Frances "Fanny" Wright

Frances "Fanny" Wright (1795–1852) was a prominent early sex radical, as well as being an abolitionist, feminist, and freethinker. She was one of the first women to address audiences of mixed sex across the United States, including in west-central New York State, and led a life of sexual liberation by the standards of her time.

Victoria Woodhull

Victoria Woodhull

Victoria Woodhull (1838-1927) and her sister Tennessee Claflin published a weekly radical-feminist weekly newspaper, Woodhull and Claflin’s Weekly. Woodhull campaigned for, among many other things, more liberal divorce laws so that women could more easily escape abusive and alcoholic husbands.

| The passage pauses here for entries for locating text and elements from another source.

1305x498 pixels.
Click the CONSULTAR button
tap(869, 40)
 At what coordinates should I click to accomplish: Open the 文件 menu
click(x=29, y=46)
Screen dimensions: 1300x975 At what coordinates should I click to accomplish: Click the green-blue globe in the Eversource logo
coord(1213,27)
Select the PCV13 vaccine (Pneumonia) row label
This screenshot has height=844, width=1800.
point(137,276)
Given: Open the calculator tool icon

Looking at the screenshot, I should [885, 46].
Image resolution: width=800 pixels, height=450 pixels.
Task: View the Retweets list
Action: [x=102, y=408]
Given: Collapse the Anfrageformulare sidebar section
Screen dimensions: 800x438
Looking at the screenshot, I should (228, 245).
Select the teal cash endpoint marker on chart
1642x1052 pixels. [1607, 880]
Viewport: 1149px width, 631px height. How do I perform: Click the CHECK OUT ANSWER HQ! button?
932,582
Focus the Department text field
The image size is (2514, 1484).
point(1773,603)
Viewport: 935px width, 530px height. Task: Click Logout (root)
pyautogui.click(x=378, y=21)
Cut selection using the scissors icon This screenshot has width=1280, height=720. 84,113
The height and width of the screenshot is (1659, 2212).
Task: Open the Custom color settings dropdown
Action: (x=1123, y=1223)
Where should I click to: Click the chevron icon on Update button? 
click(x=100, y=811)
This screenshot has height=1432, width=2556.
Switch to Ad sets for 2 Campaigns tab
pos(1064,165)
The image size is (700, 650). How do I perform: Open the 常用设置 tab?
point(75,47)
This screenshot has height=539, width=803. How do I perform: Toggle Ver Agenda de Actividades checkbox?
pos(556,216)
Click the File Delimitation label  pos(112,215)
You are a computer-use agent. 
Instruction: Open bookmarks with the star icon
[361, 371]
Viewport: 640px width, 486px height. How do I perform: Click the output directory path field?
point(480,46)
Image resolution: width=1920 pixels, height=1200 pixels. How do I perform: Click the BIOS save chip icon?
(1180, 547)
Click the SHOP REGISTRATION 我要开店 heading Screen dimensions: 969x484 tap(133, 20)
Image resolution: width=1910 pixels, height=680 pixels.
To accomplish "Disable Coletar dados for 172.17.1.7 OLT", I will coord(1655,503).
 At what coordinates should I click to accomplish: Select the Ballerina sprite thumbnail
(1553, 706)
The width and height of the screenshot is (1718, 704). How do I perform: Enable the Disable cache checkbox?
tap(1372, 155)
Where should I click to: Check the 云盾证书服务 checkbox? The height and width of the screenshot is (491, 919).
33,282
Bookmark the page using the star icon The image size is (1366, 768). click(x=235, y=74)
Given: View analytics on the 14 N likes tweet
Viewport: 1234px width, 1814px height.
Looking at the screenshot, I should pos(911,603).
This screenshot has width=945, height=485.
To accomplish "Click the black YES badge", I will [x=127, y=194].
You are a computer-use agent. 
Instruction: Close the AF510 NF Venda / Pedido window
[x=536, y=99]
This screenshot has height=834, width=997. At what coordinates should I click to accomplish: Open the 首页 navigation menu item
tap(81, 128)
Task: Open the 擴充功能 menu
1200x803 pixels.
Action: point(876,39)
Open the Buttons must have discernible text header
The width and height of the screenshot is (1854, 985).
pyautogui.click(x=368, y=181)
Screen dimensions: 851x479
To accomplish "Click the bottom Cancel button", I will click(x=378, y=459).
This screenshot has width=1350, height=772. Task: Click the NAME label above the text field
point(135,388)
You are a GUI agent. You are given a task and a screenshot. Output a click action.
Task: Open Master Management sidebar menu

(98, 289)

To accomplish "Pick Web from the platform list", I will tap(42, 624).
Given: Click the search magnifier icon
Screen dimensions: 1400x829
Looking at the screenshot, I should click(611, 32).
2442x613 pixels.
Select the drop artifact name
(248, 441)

In 1872, she became the first woman candidate for U.S. president on the Equal Rights Party platform.

Moses Harman

Moses Harman

Moses Harman (1830-1910), editor of Lucifer, The Light-Bearer, one of the nineteenth century's most controversial sex-radical publications.

D. M. Bennett

D. M. Bennett

D. M. Bennett (1818-1882) published one of freethought's national newspapers of record, The Truth Seeker. At an 1878 freethought convention at Watkins, now Watkins Glen, he was arrested for selling copies of Ezra Heywood's marriage-reform tract Cupid's Yokes. This arrest led indirectly to an obscenity case involving decency crusader Anthony Comstock, agnostic orator Robert G. Ingersoll, President Rutherford B. Hayes, and others, which ultimately established the Hicklin standard, the repressive legal definition of obscenity that prevailed in U.S. law until 1957.